Rosemary Goldie, who died in Randwick on Saturday at 94, will be remembered as a great champion of the Catholic laity.
Born in Manly on Sydney's northern beaches in 1916, she went on to make a huge contribution to the Church internationally, mainly during the second half of the 20th Century.
One of the highlights of Rosemary Goldie’s 50 years as a Rome-based Church bureaucrat came in 1964, when she was one of the first women appointed an auditor at the Second Vatican Council.
After the Council she served for several years as Under-Secretary of the Pontifical Council of the Laity. No woman had ever occupied a higher position in the Roman Curia.
Rosemary took up residence in Rome in October 1952, after being recruited to work for the Permanent Committee for International Congresses of the Lay Apostolate (“COPECIAL”).
Coincidentally, in that same month I began a nine-year stay in Rome, as a seminarian at Propaganda Fide College and as a student at two Pontifical Universities.
It was not Rosemary’s first time in the Eternal City.
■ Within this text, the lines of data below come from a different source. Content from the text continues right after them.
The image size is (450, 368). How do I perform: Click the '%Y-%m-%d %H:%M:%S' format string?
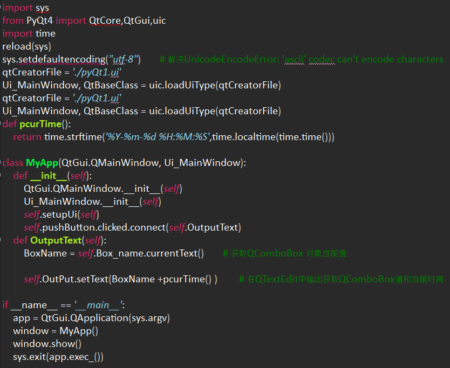tap(157, 137)
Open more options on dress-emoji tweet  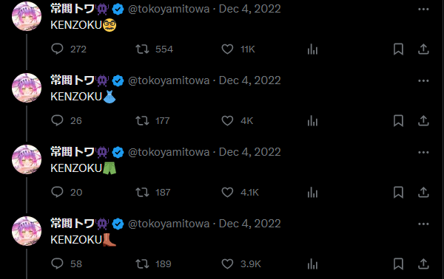click(x=423, y=80)
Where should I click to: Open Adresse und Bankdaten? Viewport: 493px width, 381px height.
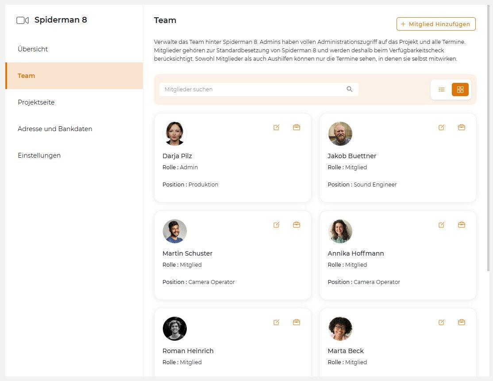coord(54,128)
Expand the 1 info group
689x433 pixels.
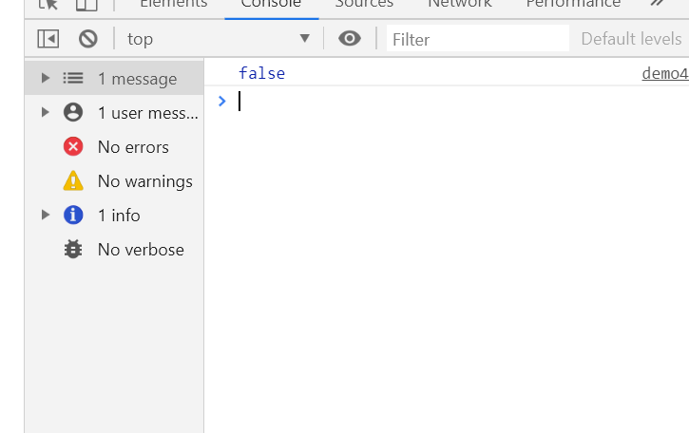pos(45,216)
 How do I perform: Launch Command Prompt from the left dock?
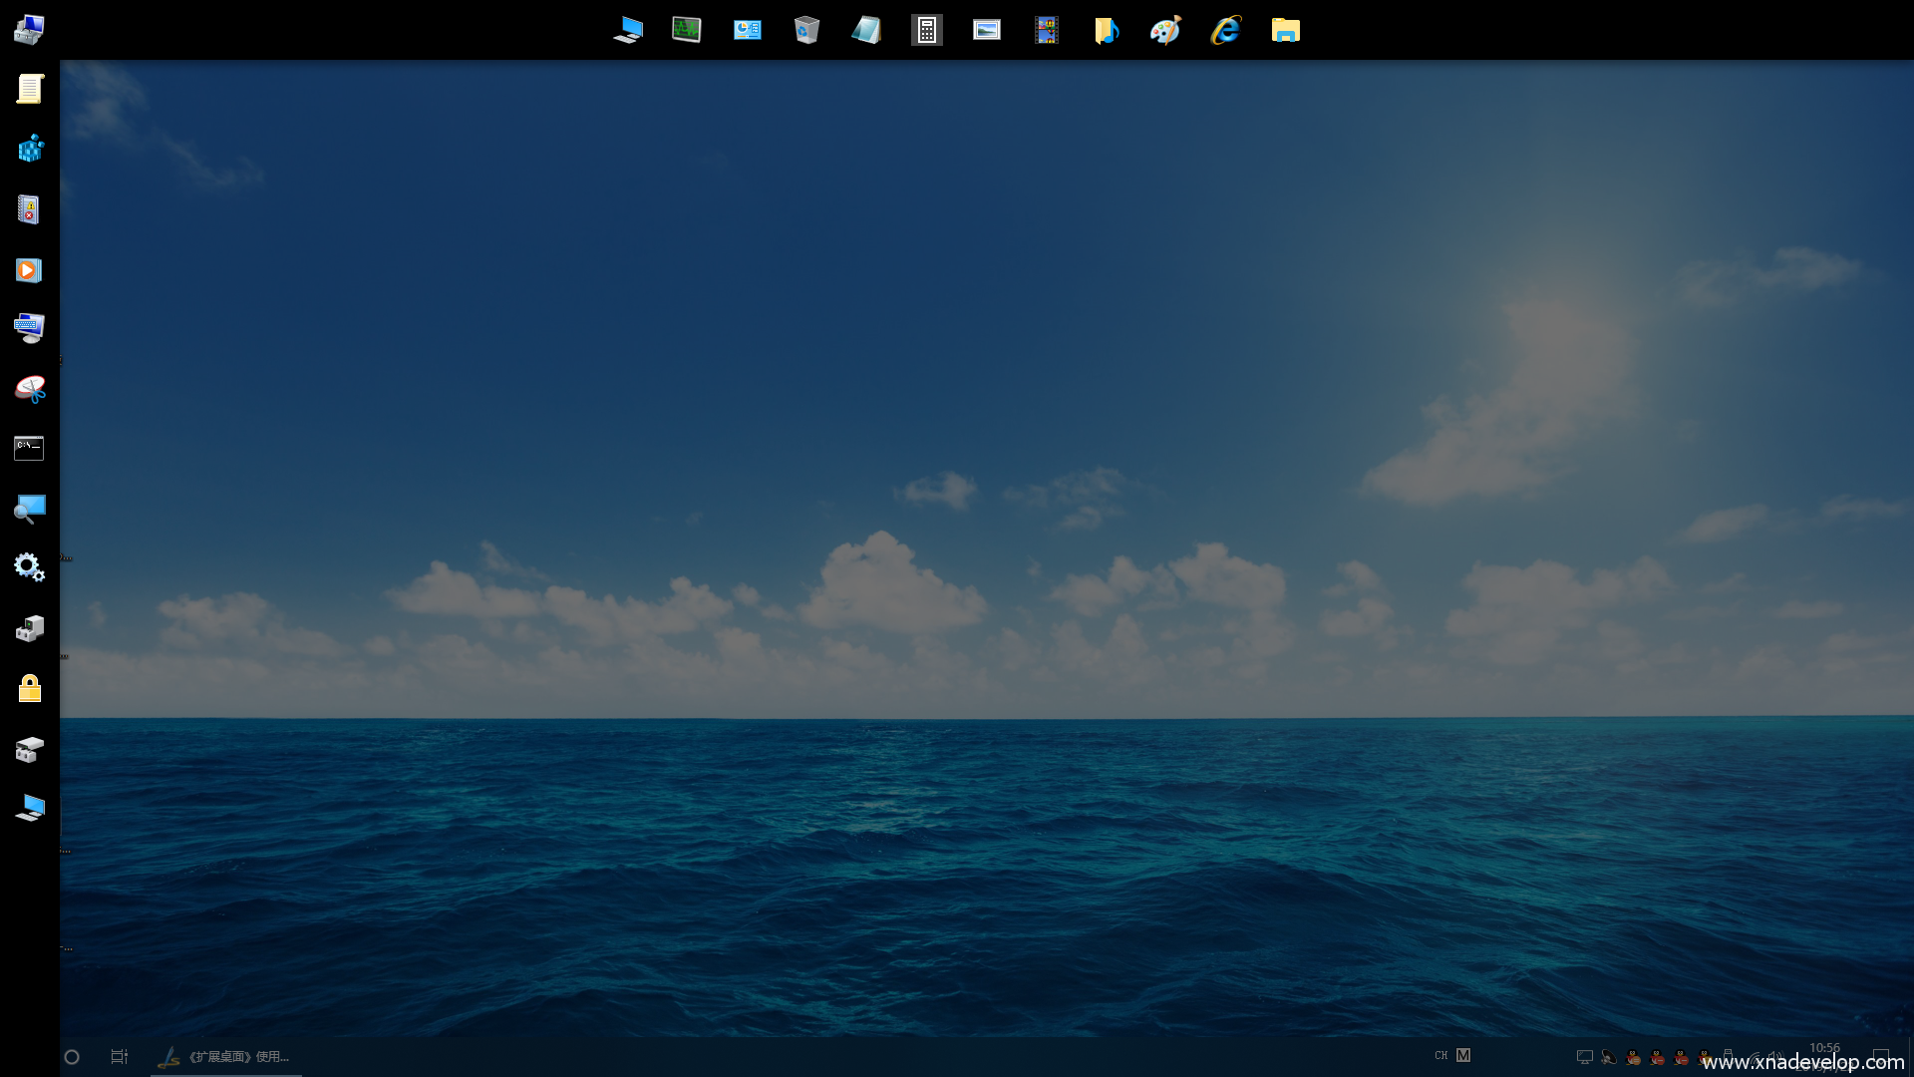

In 1938, at the age of 22, she had attended a triple canonisation ceremony performed in St Peter’s Basilica by Pius XI, the “Pope of Catholic Action”.
In 1951, she had been brought to Rome from Fribourg, Switzerland, to assist in running the First World Congress of the Lay Apostolate. She was nearing the end of a six-year appointment in Fribourg as an employee of Pax Romana, the international organisation of Catholic university students and graduates.